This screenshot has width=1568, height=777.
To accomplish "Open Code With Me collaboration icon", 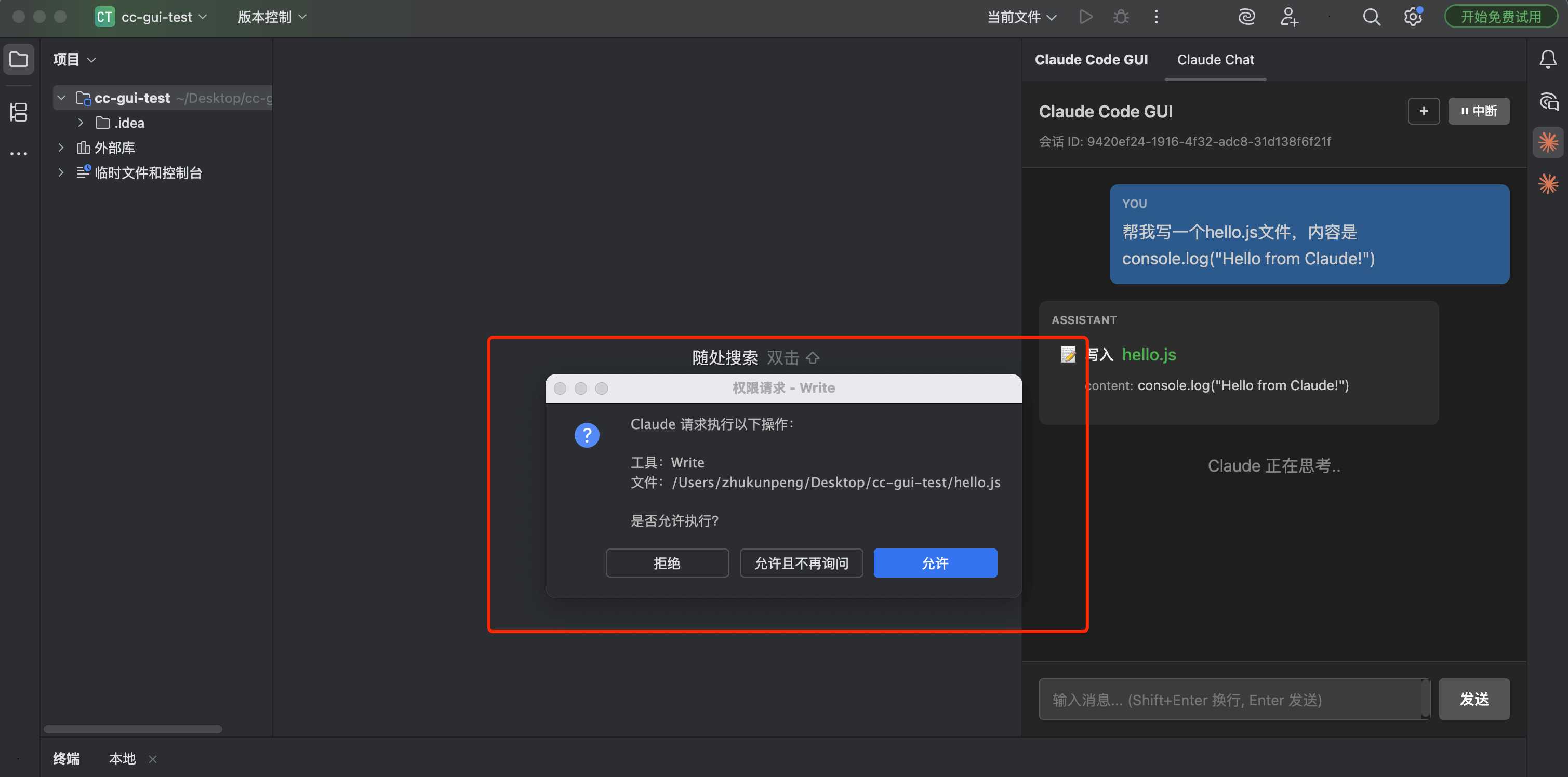I will pos(1289,17).
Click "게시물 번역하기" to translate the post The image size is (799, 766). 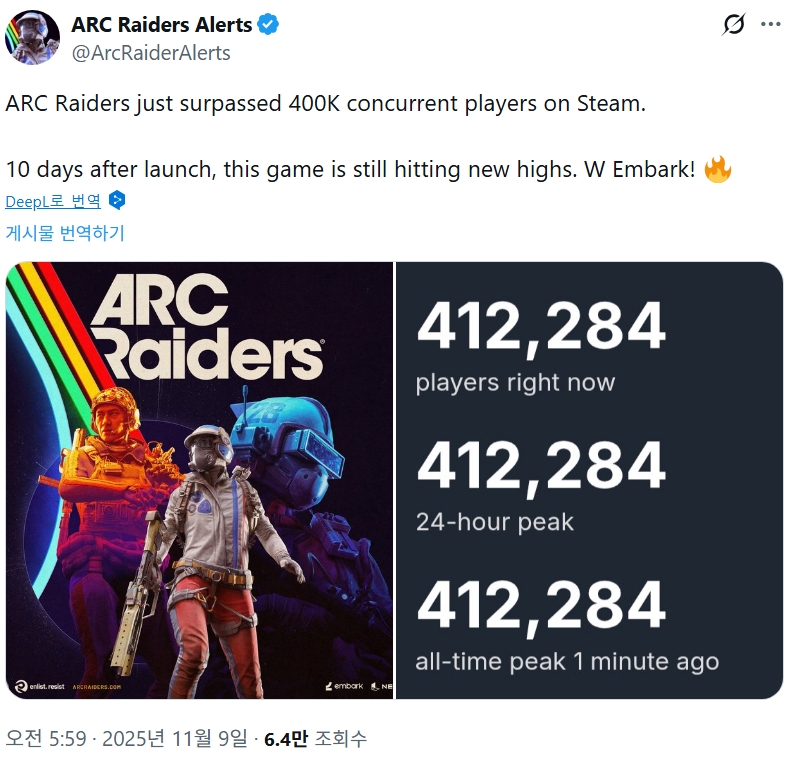[65, 232]
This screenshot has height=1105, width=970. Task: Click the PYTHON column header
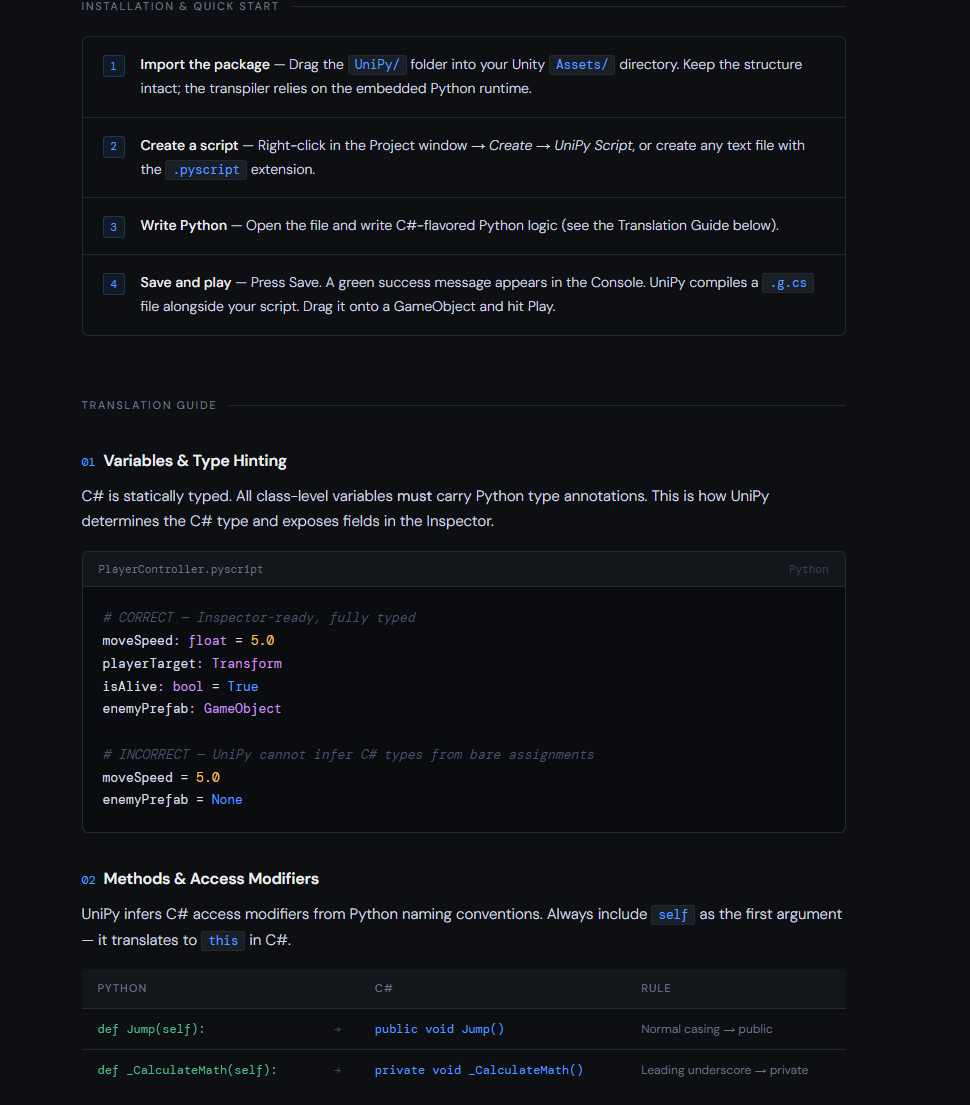[x=122, y=988]
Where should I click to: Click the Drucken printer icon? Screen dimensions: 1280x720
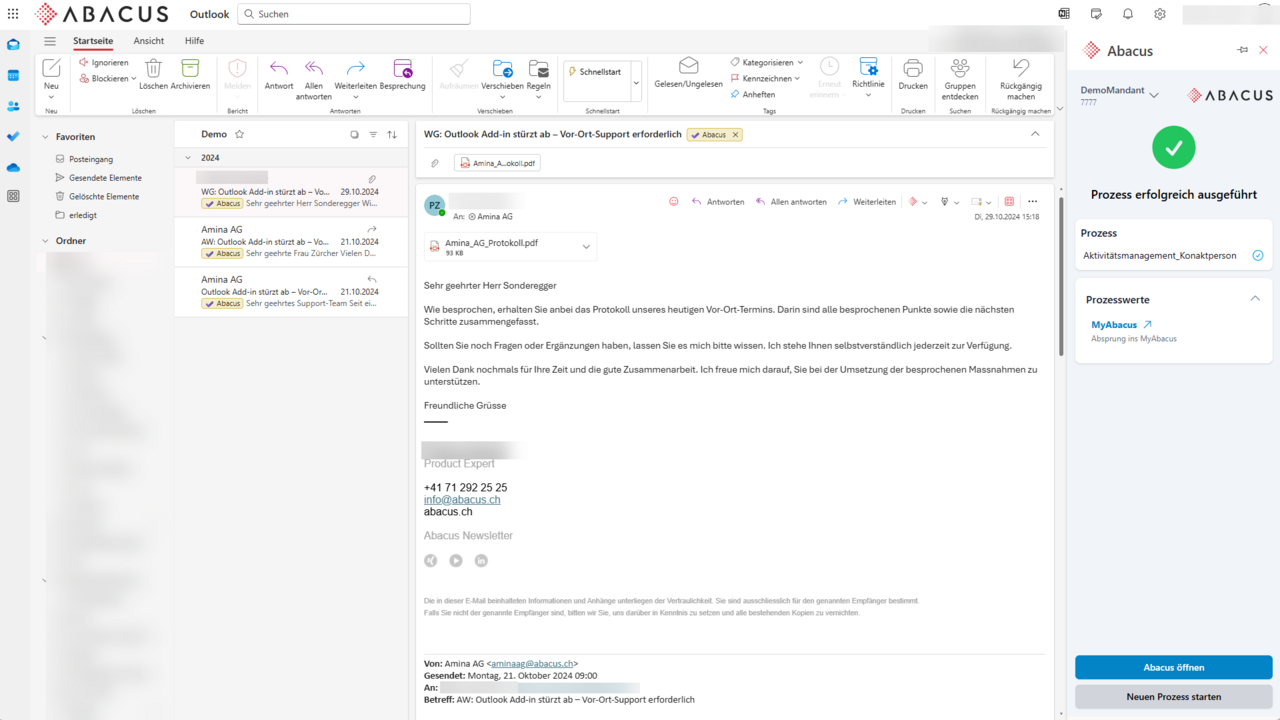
========================================
◆ SET PROBLEM ◆
Please arrange the items, from the line with "This screenshot has height=1105, width=970." up to and including the final line, as a Markdown table with the columns Row and Line, one numbered row per line, with blank lines skipped. Leave the pictures out of the answer.

◆ EXPECTED OUTPUT ◆
| Row | Line |
|---|---|
| 1 | This screenshot has height=1105, width=970. Task: Click the PYTHON column header |
| 2 | [x=122, y=988] |
| 3 | Where should I click to: Click the Drucken printer icon? Screen dimensions: 1280x720 |